Denial begins with Lew locked in the office which is also his home, refusing to speak to any of his friends. Finally his therapist talks her way in, persuading him to tell her what’s kneecapped his spirits even more than usual.
The body of the story is his account of two detective jobs he was hired for (Lew isn’t actually a private investigator. He’s a retired prosecutor’s investigator from Chicago, now eking out a living as a process server in Sarasota. But people keep bringing problems to him). One job is a serious one, investigating who fatally ran down a teenage boy with a car. The other is almost comic—a lady in a nursing home insists she saw someone murdered in one of their rooms, and wants him to prove she’s not senile.
Lew sets about the jobs in his usual quiet, methodical way, with his friend Ames McKinney, a latter-day Gary Cooper from Texas, providing backup and bodyguard service.

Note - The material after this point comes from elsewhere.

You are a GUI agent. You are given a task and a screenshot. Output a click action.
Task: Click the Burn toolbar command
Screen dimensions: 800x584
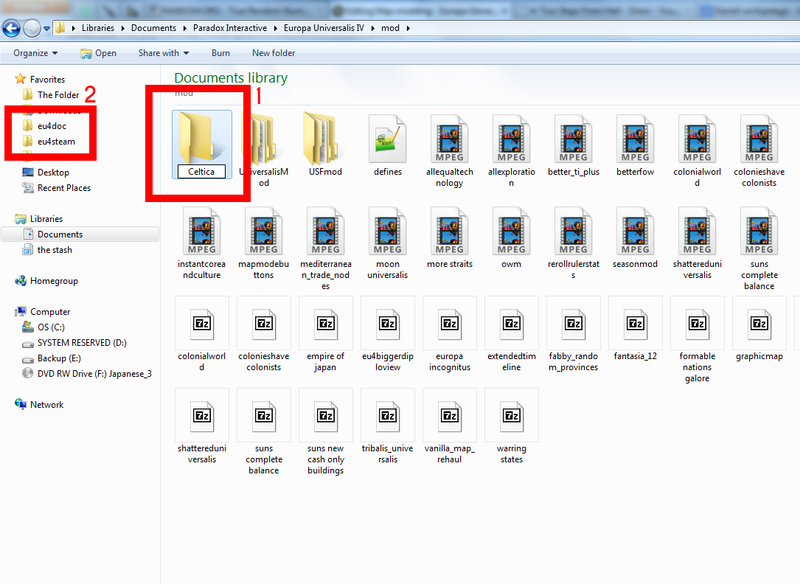click(221, 53)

Feathers will be ruffled. Secrets will be uncovered.
People will die.
In the end, Lew makes a life-changing resolution. I ordered the next book the night I finished this one, because I really want to find out how that goes.
Highly recommended.
Exellent point. That’s entirely true, I believe. Which makes it no surprise that Kaminsky did a number of TV series tie-in novels.
Thanks, Lars. Kaminsky is a kind of writer we don’t see much of nowadays, alas, the mid-lister with an occasional bestseller. Interestingly, the midlist style of writing–smart, competent, interested in conveying good values, and willing to work creatively within the conventions of the chosen genre instead of condescendingly setting out to pervert its aims under the pretext of “stretching its boundaries”–tends to be more common on TV these days, in laudable shows such as Monk, Psych, White Collar, The Mentalist, NCIS, etc.
Yes, Kaminsky’s Toby Peters mysteries are serio-comic romps starring a marginal L.A. private eye who somehow manages to work a large number of cases involving very famous people like Clark Gable, Joe Louis, Douglas MacArthur, etc. Great stuff.
His Russian mysteries are much darker, and I personally couldn’t get into them. Not that they’re not well done; I just found the atmosphere of Soviet Moscow unbearably claustrophic.
He also wrote a very good series about a Chicago police detective named Abe Lieberman.
Nice review, Lars. I read some of Kaminsky’s books a while back, and enjoyed them. Didn’t he do a series set in Golden-Era Hollywood? I seem to remember that those were pretty zany. And then there was a hardboiled series set in Communist Russia, I believe.